Почти напротив группы юрт виднелась рубленая из толстых сосновых брёвен, довольно большая горница с узкими окнами, с высоко поднятой лубковой крышей и высоким минаретом, поднятым гораздо выше крыши здания. Крыша минарета венчалась длинным шпицем, на котором виднелось грубо сделанное изображение петуха.

Был ещё очень ранний час утра, восток чуть алел, но все обитатели этого посёлка были уже на ногах и с нетерпением поглядывали то на небо, то на минарет, откуда должно было раздаться пение муэдзина, призывающего к молитве.

Сегодняшняя ночь была самой знаменательной в году: вместе с нею кончался сорокадневный ежегодный пост Ураза и начинался торжественный праздник Курбан-Байрам, так задушевно празднуемый всеми правоверными.

Прежде чем продолжить рассказ, мы должны указать время и место действия.

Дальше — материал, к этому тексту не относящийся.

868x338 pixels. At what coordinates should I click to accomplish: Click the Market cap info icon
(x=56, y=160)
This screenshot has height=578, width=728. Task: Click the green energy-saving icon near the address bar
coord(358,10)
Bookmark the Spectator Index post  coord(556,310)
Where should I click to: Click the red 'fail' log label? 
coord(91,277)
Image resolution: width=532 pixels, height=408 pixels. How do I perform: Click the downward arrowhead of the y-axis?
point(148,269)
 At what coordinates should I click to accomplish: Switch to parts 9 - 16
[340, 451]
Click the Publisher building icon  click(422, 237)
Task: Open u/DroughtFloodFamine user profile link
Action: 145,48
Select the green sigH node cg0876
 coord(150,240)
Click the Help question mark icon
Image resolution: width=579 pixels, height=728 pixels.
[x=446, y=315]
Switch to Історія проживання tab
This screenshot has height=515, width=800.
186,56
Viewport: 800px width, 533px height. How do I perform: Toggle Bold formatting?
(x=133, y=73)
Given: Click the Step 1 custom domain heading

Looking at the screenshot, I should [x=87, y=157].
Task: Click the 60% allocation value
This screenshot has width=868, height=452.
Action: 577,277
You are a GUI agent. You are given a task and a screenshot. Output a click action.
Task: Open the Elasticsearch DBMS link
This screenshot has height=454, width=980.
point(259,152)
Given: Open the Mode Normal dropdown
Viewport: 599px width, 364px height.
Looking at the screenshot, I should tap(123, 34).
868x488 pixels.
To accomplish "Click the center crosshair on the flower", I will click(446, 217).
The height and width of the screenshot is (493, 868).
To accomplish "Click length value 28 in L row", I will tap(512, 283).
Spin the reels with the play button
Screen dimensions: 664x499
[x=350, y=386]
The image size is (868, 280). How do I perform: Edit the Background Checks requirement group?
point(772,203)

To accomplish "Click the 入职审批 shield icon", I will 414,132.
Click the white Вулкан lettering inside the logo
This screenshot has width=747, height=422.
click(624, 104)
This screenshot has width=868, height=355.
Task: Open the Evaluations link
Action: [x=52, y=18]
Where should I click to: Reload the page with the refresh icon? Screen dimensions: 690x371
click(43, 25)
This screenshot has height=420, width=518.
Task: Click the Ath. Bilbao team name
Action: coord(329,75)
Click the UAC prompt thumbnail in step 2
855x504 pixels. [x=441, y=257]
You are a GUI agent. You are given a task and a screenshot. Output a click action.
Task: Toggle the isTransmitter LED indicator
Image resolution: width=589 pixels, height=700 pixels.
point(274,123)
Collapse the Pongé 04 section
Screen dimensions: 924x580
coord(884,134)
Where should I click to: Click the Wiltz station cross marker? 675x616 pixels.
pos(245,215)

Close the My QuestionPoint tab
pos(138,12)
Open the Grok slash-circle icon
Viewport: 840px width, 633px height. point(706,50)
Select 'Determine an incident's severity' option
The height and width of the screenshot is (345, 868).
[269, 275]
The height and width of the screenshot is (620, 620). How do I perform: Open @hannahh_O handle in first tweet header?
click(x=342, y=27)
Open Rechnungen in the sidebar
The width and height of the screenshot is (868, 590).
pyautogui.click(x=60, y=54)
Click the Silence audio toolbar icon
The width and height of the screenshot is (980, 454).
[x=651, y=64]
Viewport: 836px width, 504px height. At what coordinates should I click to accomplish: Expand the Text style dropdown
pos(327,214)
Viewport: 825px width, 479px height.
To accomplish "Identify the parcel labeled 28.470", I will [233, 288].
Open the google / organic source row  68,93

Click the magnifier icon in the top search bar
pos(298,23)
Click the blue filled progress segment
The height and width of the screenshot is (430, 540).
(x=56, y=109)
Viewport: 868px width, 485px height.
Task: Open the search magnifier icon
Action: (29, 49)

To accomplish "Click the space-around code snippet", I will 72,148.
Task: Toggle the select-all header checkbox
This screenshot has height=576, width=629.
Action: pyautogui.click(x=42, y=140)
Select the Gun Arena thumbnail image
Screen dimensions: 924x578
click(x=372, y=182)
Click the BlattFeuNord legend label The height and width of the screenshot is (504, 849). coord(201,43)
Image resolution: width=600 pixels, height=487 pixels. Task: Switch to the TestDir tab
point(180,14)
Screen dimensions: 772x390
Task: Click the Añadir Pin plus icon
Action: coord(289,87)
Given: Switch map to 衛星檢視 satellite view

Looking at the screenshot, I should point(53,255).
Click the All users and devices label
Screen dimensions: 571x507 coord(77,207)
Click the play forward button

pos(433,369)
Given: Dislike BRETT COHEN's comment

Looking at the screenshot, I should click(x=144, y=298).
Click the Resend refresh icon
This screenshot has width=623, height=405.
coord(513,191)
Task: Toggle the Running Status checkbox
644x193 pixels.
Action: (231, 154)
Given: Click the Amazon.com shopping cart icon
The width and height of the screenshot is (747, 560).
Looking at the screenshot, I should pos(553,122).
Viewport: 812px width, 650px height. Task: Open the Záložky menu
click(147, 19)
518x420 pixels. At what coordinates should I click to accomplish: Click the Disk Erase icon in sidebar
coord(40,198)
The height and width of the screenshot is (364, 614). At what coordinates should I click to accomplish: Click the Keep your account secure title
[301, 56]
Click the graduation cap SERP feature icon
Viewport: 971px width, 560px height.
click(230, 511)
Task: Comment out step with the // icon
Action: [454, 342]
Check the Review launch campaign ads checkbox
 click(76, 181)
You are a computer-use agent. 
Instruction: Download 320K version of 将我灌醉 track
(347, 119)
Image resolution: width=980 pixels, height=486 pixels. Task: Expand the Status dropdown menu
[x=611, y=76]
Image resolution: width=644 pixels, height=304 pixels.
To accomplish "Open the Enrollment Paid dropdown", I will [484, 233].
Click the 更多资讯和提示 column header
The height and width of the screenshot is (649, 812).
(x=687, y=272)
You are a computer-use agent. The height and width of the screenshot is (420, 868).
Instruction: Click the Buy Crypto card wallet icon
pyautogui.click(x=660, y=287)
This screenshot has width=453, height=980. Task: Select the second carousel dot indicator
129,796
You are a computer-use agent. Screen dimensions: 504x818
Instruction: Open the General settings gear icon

Это происходило в лето от рождества Христова 1409, а местом действия был нынешний Трокский уезд Виленской губернии.

Уже при славном Ольгерде, сыне Гедимина, татары выселялись в Литву целыми родами и были обласканы великим князем, но это переселение приняло гораздо большее развитие при теперешнем властителе Литвы, Витольде Кейстутовиче, давшем в Литве приют татарскому хану Тохтамышу с его народом, бежавшему из Золотой Орды от преследования Эдигея, — победителя при Ворскле.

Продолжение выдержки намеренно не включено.